During this reaction period, the saturation pulse will be supplied at one minute intervals. The florescence intensity of the steady state is called Fs.The maximum florescence value achieved after 20 minutes of pulsed light is called Fm prime. Record the spectral reflectance at this point.
To calculate the photosynthesis activity at the steady state calculate the quantum yields of photo system two which can be estimated by irradiating with saturated pulses under actinic light. Estimate the linear electron flux from the photo system two reaction center. Then calculate the non photochemical quenching and calculate the photochemical reflectance index from 531 and 570 nanometers.
After acquiring Fs and the leaf reflectance turn off the actinic light and provide a saturating pulse at one minute intervals during the dark relaxation.
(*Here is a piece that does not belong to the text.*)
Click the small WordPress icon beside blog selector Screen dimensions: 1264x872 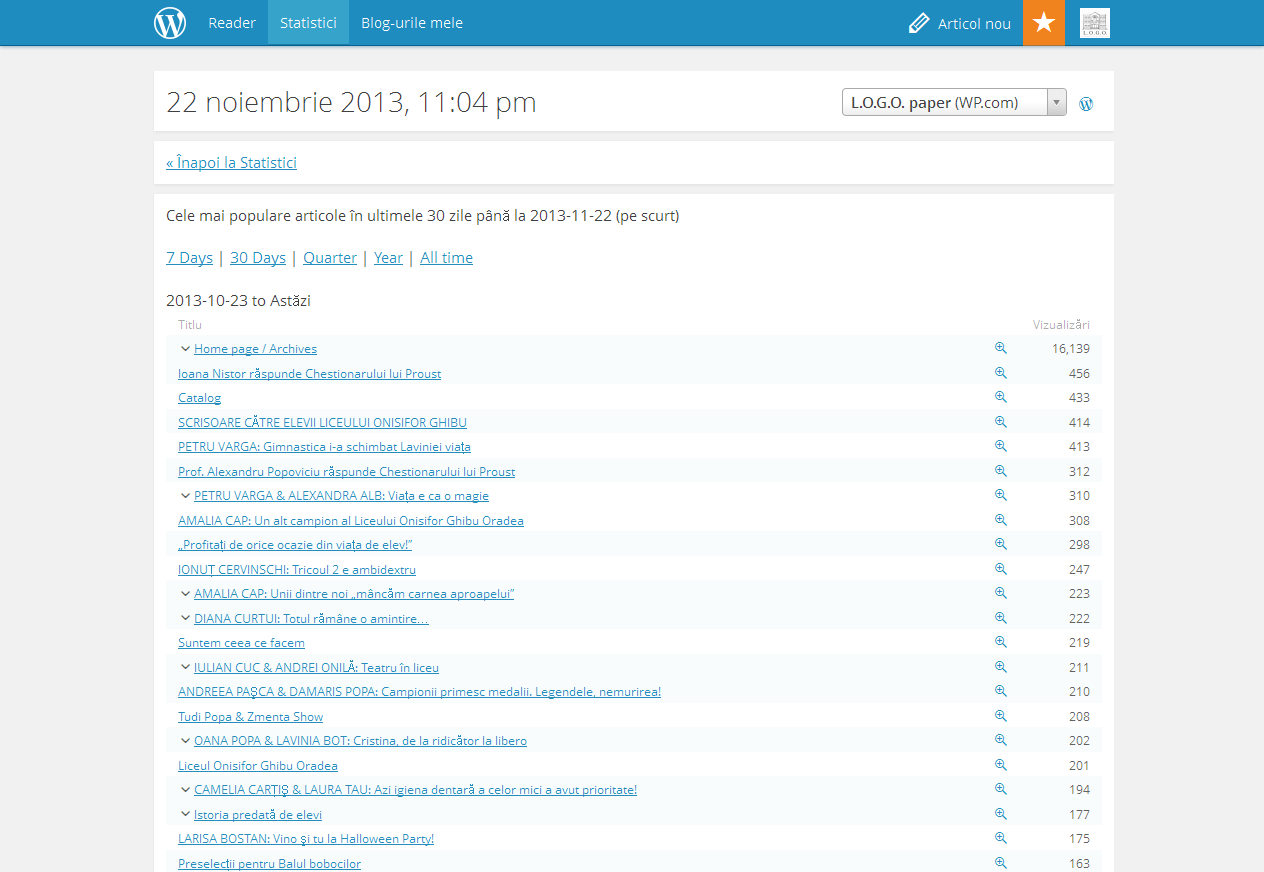point(1086,103)
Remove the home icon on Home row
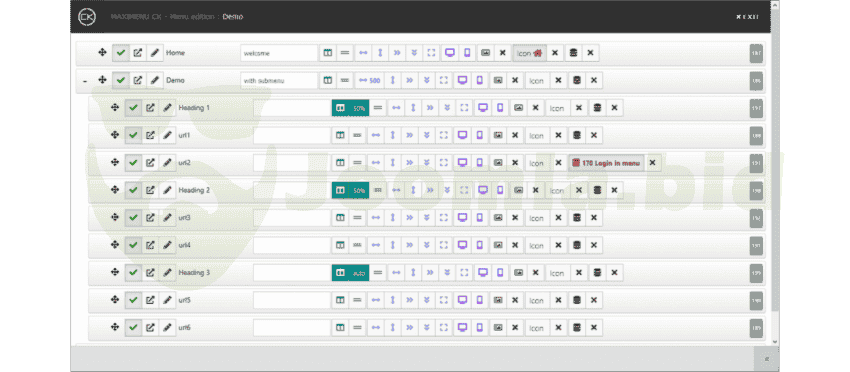 coord(555,53)
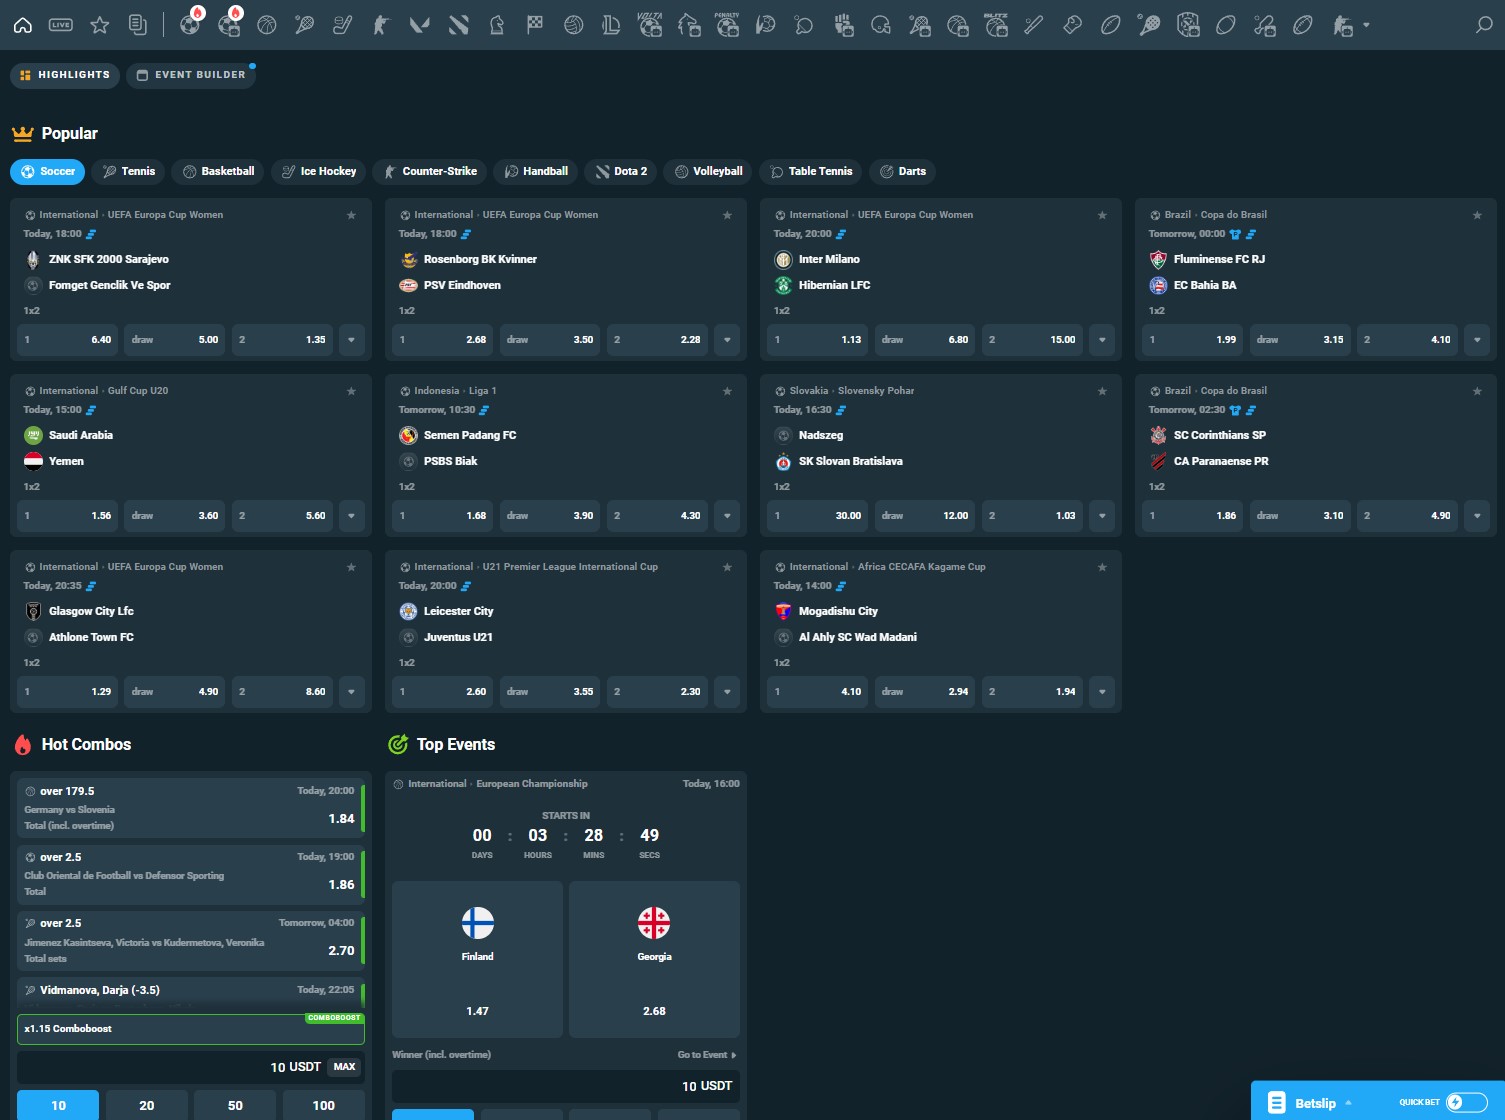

The maximum florescence value induced by the saturation pulse under the dark is called Fm double prime. And save the Fm double prime data at two and 10 minutes after turning off the actinic light.
To calculate the parameters of the non photochemical quenching from the relaxation connectants, estimate the qE with the two minute dark adaptation Fm double prime data. Calculate the zanthoxylum dependent quenching, qZ, with the 10 minute dark adaptation Fm double prime data. Then calculate the photo inhibitory state.
As a next measurement turn on the actinic light at 60 micromolar photons per meter squared per second and repeat the same measurement. In this representative experiment, wild type and mutant Arabidopsis plants were compared. The change in photochemical reflectance index, PRI, calculated from the leaf reflectance, was plotted against the light dependent linear electron flow from photo system two as estimated by the PAM fluorometer.
In this experiment the change in the PRI was negatively correlated with the linear electron flow in wild type plants but not in mutant plants. qZ which represents the xanthophyll cycle was fractionated from the dark relaxation connectics of non photochemical quenching and was also plotted against the change in the PRI. In this analysis the qZ was also strongly correlated with the change in PRI for both plant strains, implying that the PRI reflects the xanthophyll cycle.
For simultaneous measurement of the same leaf area using the same light source or intensity use the same detection fiber in the fixing device to position the leaf vertically. Reflectance spectroscopy has a potential to be used in analysis of a variety of phenotypes, in wild type and mutant plants to elucidate plant molecular mechanisms.